** Material supplied **
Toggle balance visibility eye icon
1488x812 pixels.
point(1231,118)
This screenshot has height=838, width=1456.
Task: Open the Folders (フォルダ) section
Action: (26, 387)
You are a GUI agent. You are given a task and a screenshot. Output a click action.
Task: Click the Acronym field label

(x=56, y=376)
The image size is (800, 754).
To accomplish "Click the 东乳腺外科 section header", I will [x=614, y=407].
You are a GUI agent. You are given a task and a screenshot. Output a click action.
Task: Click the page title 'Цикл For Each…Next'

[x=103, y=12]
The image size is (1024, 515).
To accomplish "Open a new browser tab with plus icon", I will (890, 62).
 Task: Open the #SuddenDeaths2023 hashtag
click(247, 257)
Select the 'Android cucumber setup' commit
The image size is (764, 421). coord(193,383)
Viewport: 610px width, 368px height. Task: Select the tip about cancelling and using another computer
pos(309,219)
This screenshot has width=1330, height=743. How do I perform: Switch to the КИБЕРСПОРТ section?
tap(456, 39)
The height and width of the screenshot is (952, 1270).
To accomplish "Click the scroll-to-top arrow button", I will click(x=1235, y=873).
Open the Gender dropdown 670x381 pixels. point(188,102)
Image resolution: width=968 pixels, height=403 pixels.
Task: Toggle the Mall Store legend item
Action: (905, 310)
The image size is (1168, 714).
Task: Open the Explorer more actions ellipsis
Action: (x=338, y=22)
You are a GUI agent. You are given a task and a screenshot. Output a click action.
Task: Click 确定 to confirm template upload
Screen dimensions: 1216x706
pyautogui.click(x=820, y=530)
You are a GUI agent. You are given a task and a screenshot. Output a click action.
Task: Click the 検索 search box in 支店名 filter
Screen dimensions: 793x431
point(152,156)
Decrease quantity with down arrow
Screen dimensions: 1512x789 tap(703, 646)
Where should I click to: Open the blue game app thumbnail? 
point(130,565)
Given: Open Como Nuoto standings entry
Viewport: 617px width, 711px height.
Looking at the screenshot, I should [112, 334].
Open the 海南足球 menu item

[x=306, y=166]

** Work instruction **
Write down all the entries again without a single difference.

** Response area **
Toggle balance visibility eye icon
1488x812 pixels.
point(1231,118)
This screenshot has height=838, width=1456.
Task: Open the Folders (フォルダ) section
Action: (26, 387)
You are a GUI agent. You are given a task and a screenshot. Output a click action.
Task: Click the Acronym field label

(x=56, y=376)
The image size is (800, 754).
To accomplish "Click the 东乳腺外科 section header", I will [x=614, y=407].
You are a GUI agent. You are given a task and a screenshot. Output a click action.
Task: Click the page title 'Цикл For Each…Next'

[x=103, y=12]
The image size is (1024, 515).
To accomplish "Open a new browser tab with plus icon", I will (890, 62).
 Task: Open the #SuddenDeaths2023 hashtag
click(247, 257)
Select the 'Android cucumber setup' commit
The image size is (764, 421). coord(193,383)
Viewport: 610px width, 368px height. Task: Select the tip about cancelling and using another computer
pos(309,219)
This screenshot has width=1330, height=743. How do I perform: Switch to the КИБЕРСПОРТ section?
tap(456, 39)
The height and width of the screenshot is (952, 1270).
To accomplish "Click the scroll-to-top arrow button", I will click(x=1235, y=873).
Open the Gender dropdown 670x381 pixels. point(188,102)
Image resolution: width=968 pixels, height=403 pixels.
Task: Toggle the Mall Store legend item
Action: (905, 310)
The image size is (1168, 714).
Task: Open the Explorer more actions ellipsis
Action: (x=338, y=22)
You are a GUI agent. You are given a task and a screenshot. Output a click action.
Task: Click 确定 to confirm template upload
Screen dimensions: 1216x706
pyautogui.click(x=820, y=530)
You are a GUI agent. You are given a task and a screenshot. Output a click action.
Task: Click the 検索 search box in 支店名 filter
Screen dimensions: 793x431
point(152,156)
Decrease quantity with down arrow
Screen dimensions: 1512x789 tap(703, 646)
Where should I click to: Open the blue game app thumbnail? 
point(130,565)
Given: Open Como Nuoto standings entry
Viewport: 617px width, 711px height.
Looking at the screenshot, I should [112, 334].
Open the 海南足球 menu item

[x=306, y=166]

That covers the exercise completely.